EXERCISE GOAL: Substitute "messages" for "notifications" in the rows starting at the line that contains "Image resolution: width=598" and ending at the last row, and write those lines out again with nothing else changed. Leave the pictures out.

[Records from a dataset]
···

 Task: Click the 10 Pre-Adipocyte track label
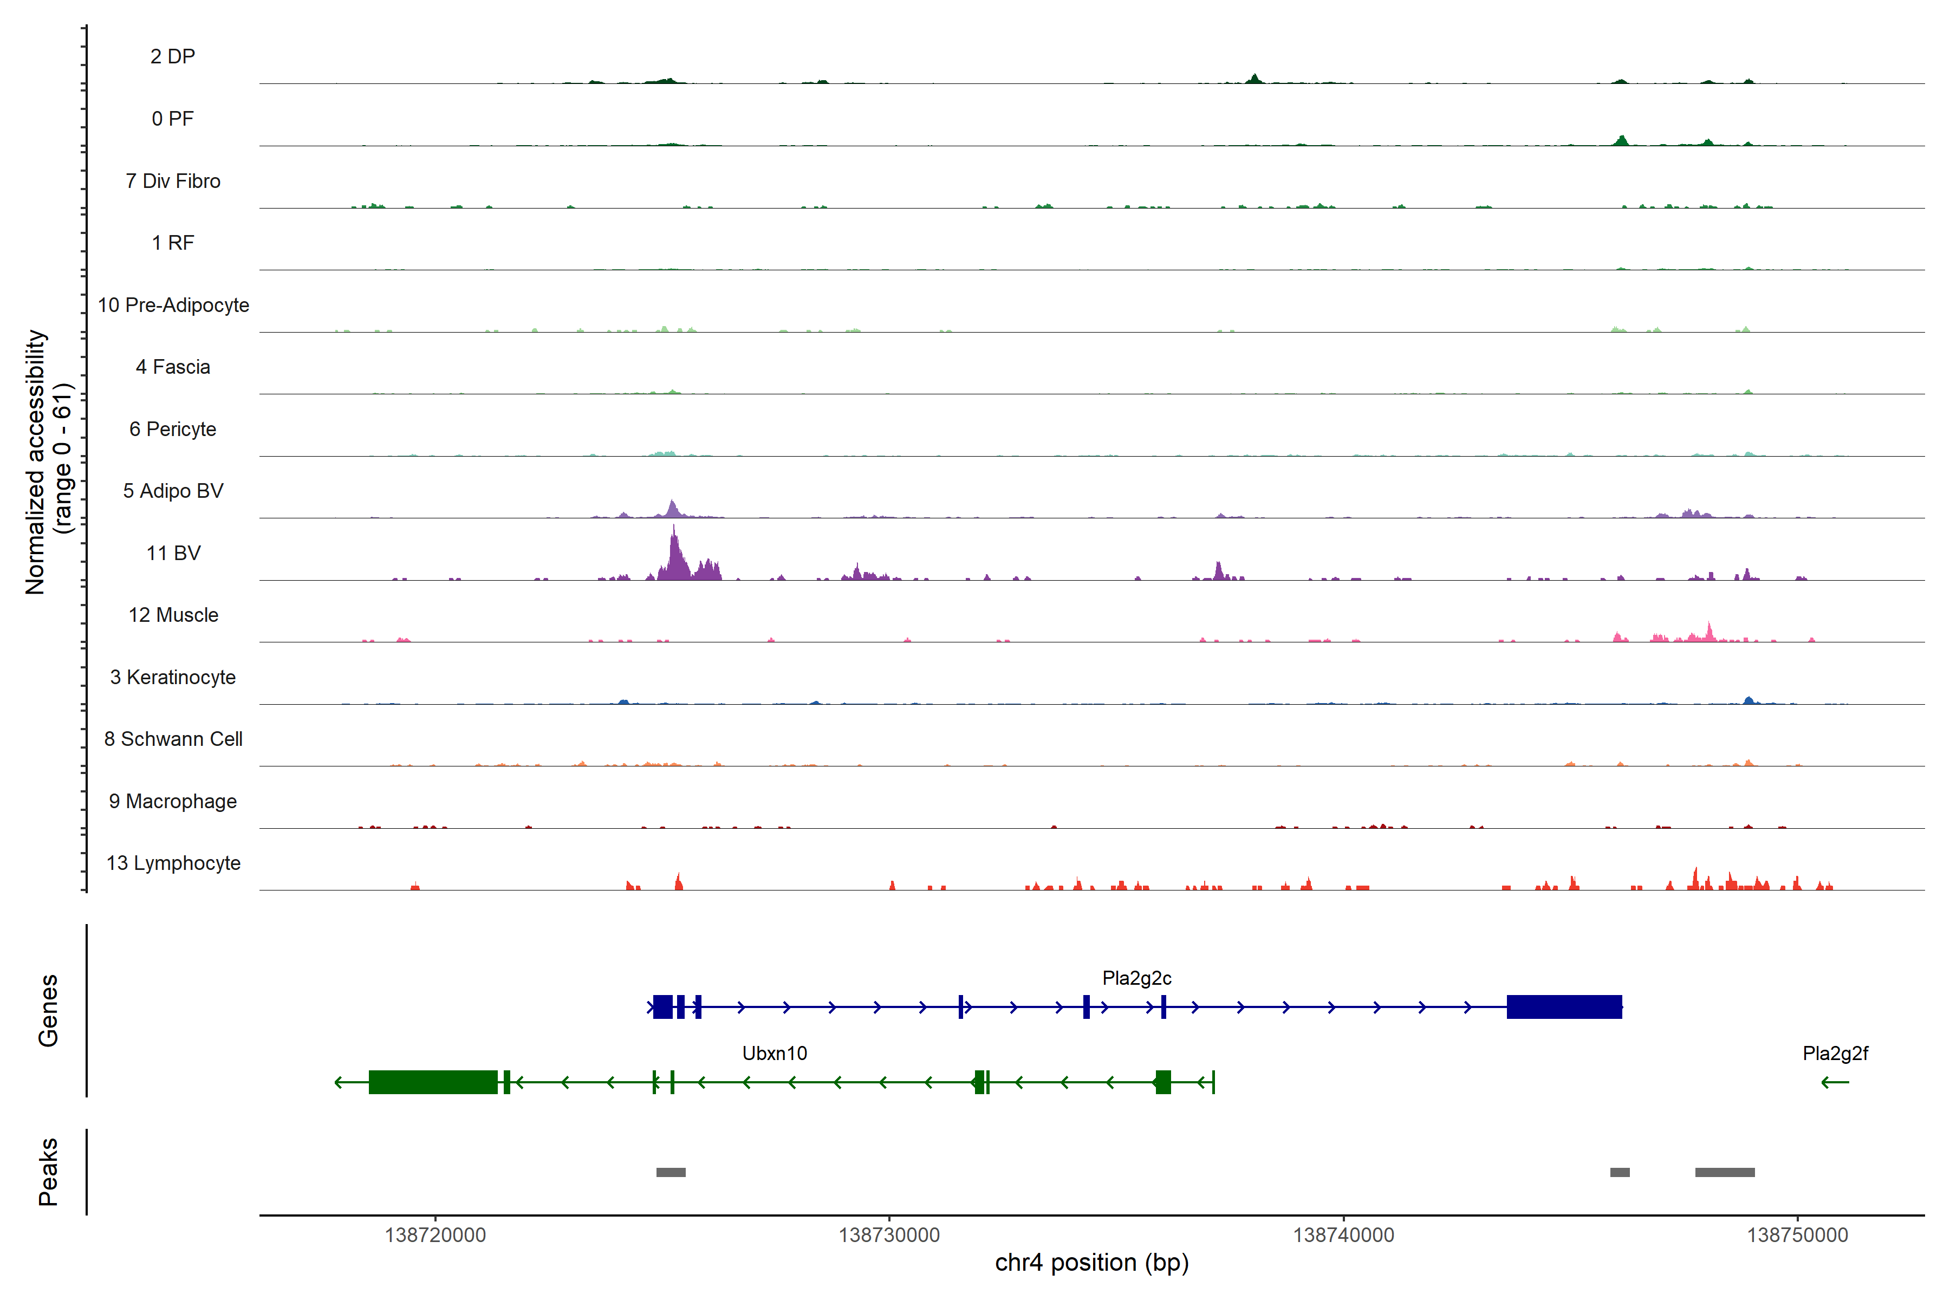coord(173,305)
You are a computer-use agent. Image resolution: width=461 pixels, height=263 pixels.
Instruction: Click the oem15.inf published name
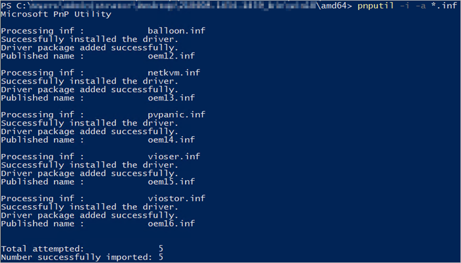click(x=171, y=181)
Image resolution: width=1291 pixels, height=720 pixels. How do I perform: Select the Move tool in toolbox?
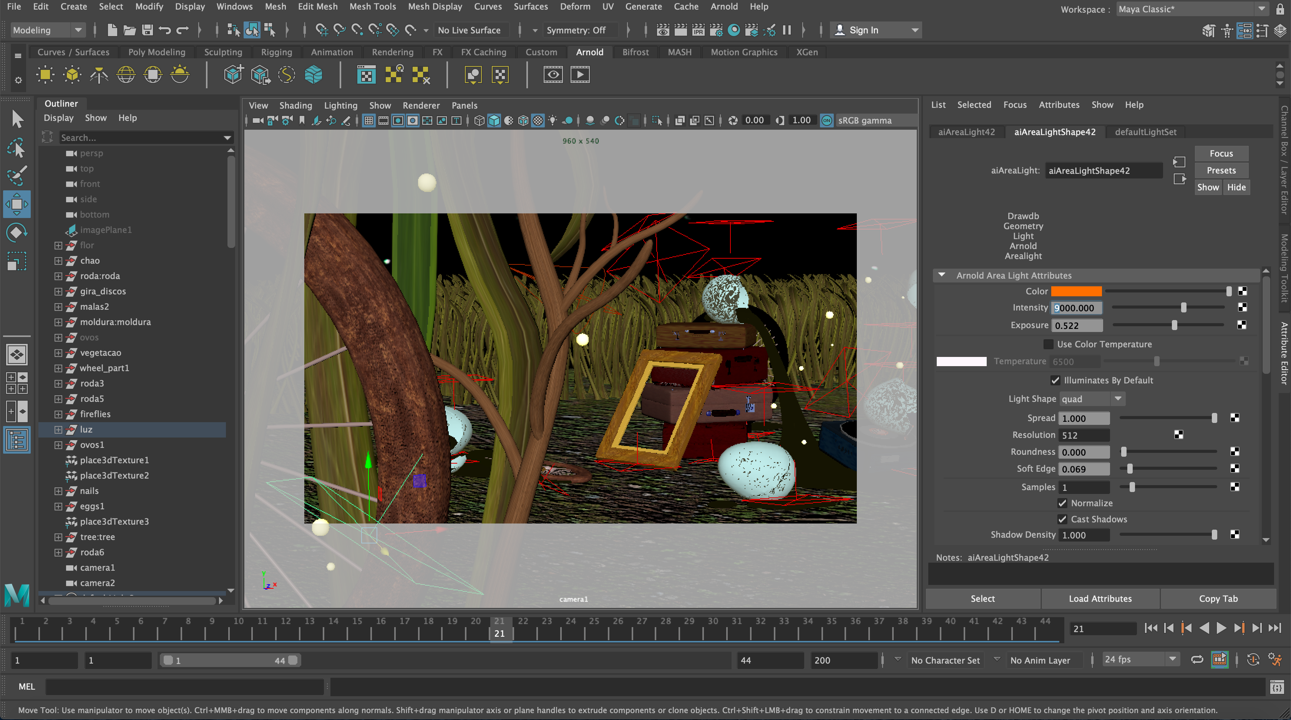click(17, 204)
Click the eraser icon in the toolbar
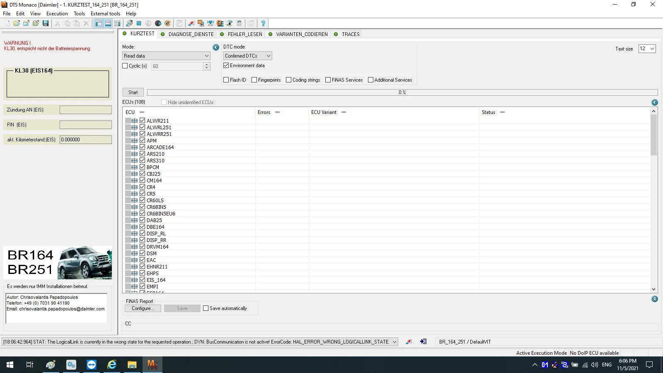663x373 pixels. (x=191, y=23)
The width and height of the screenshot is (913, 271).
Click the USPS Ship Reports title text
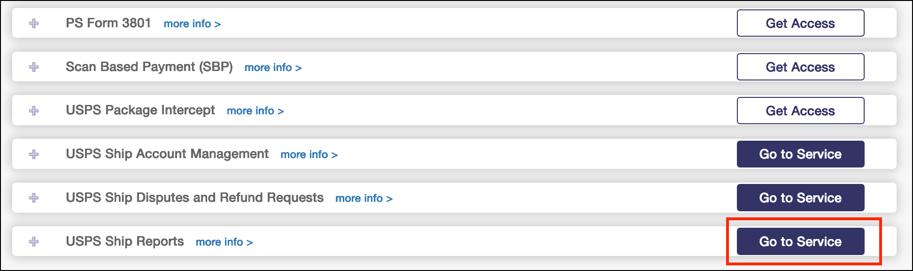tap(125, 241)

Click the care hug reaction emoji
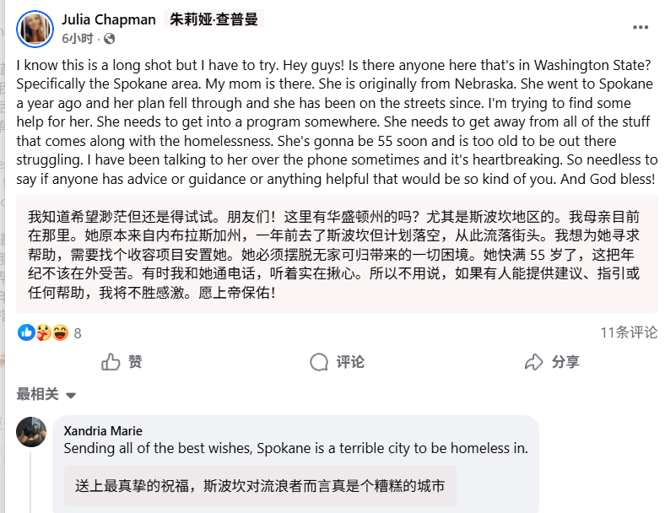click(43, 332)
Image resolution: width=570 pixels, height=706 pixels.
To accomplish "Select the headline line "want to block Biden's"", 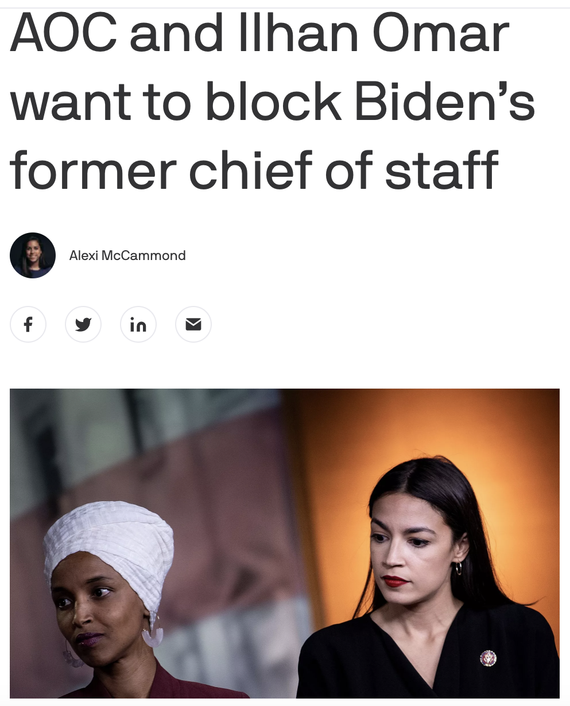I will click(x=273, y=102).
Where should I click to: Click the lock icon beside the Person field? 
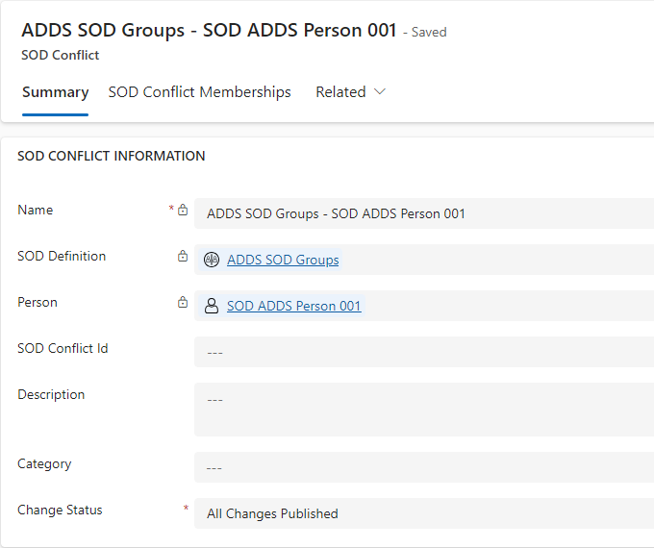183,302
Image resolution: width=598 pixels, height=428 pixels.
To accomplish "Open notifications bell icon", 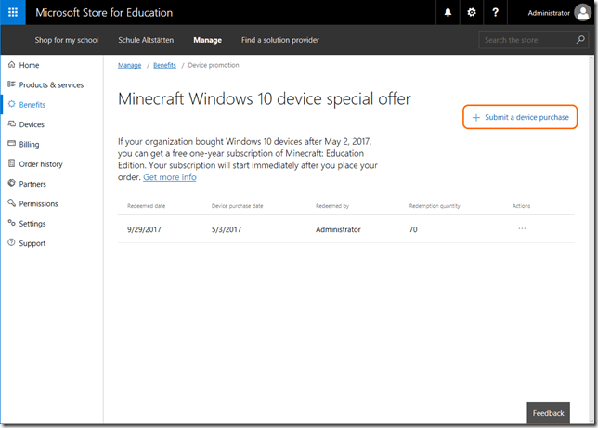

···

SOLUTION:
Image resolution: width=598 pixels, height=428 pixels.
To accomplish "Open messages bell icon", 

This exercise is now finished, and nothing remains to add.